La existencia de una milenaria tradición de pastoreo, tejido y tráfico con caravanas de llamas es una de las cosas que atrapa la atención de quienes se acercan por primera vez a los Andes. Pocas formas de vida actualmente vigentes en la región difieren tanto de la experiencia del habitante de las ciudades como las que llevan las familias llameras en las áridas estepas de los Andes del Sur (Noroeste de Argentina, Norte de Chile y Suroeste de Bolivia). Acercarse a ellas es una buena oportunidad para explorar otros mundos que coexisten con el nuestro y, desde allí, relativizar nuestra propia forma de hacer y entender las cosas.

En estas páginas propongo recorrer distintos aspectos de la historia y la vida de estos pobladores de las altas cumbres. Para ello, apelo tanto a la literatura como a mis propias investigaciones y recuerdos tras viajar con ellos y andar por sus tierras durante muchos años. Me interesan especialmente las comunidades que habitan en los lugares más hostiles y remotos, sobre los 4000 metros, donde el frío y la aridez tornan inviable la agricultura y, por lo tanto, los rebaños de llamas y ovejas son la base de la subsistencia familiar.
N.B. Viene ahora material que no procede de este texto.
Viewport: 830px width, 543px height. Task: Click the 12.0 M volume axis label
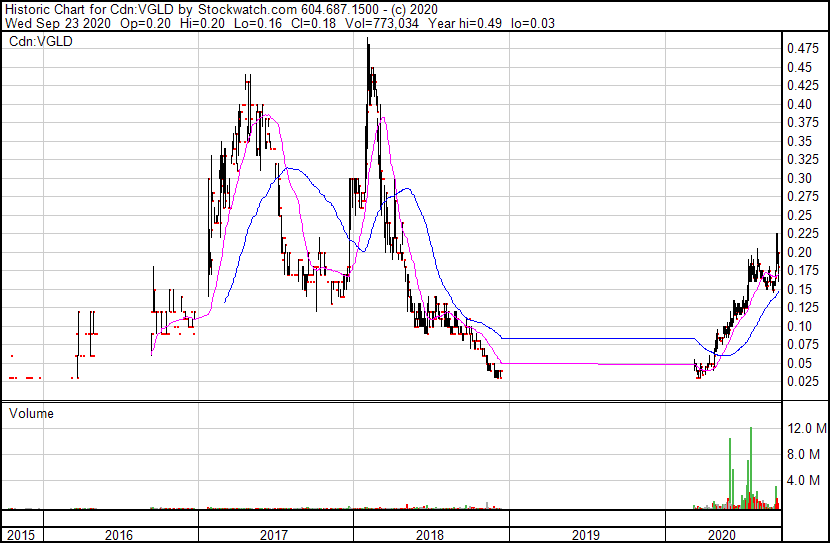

Estos grupos habitan hoy en la Puna occidental de las provincias argentinas de Jujuy y Salta, donde hablan español, y en el Altilano sur de Bolivia, donde hablan quechua o -al norte de Uyuni- aymara.

La domesticación de las llamas a partir de su ancestro silvestre, el guanaco, fue un largo proceso que tuvo lugar entre seis y cuatro mil años atrás, pero fue recién durante el primer milenio antes de nuestra era cuando se consolidó la ganadería como actividad económica en el sur andino. Desde entonces, los rebaños de llamas representaron para las comunidades andinas una reserva segura de carne, la posibilidad de transportar gran cantidad de bienes a larga distancia y una fuente de fibras para tejer. Una llama adulta puede pesar hasta 130 kilos, caminar 15 a 25 km por día y proveer 2 kilos de lana por año, incluyendo fibra blanca que puede ser teñida para obtener cualquier color. Todo esto alimentándose exclusivamente de los pastos que crecen naturalmente en los desiertos de altura de los Andes.
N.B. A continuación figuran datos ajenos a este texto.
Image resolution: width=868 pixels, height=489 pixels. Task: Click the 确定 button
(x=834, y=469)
La principal preocupación de los pueblos pastores es el bienestar de sus rebaños. Esto implica, ante todo, garantizar su acceso regular a una buena cantidad y calidad de pastos. Puesto que la ganadería andina tradicional no emplea forrajes cultivados, esto significa asegurar el acceso exclusivo a espacios lo suficientemente extensos como para que la vegetación no se agote y variados, de modo de aprovechar las diferentes plantas que crecen en cada lugar y época del año. Lo primero lleva a que las viviendas pastoriles estén siempre dispersas, así los animales pueden pastar en los alrededores sin recorrer grandes distancias a diario. Para aprovechar la diversidad del entorno, a su vez, las familias llameras tienen, además de su casa principal, residencias secundarias (estancias o puestos), adonde se trasladan temporariamente con sus hatos. Estos desplazamientos son bastantes regulares a lo largo del año, siguen un calendario transhumante que típicamente contempla el aprovechamiento de vegas, praderas secas (tolares y pajonales) y pastos más tiernos y nutritivos que crecen en ciertos lugares al amparo de las lluvias en verano.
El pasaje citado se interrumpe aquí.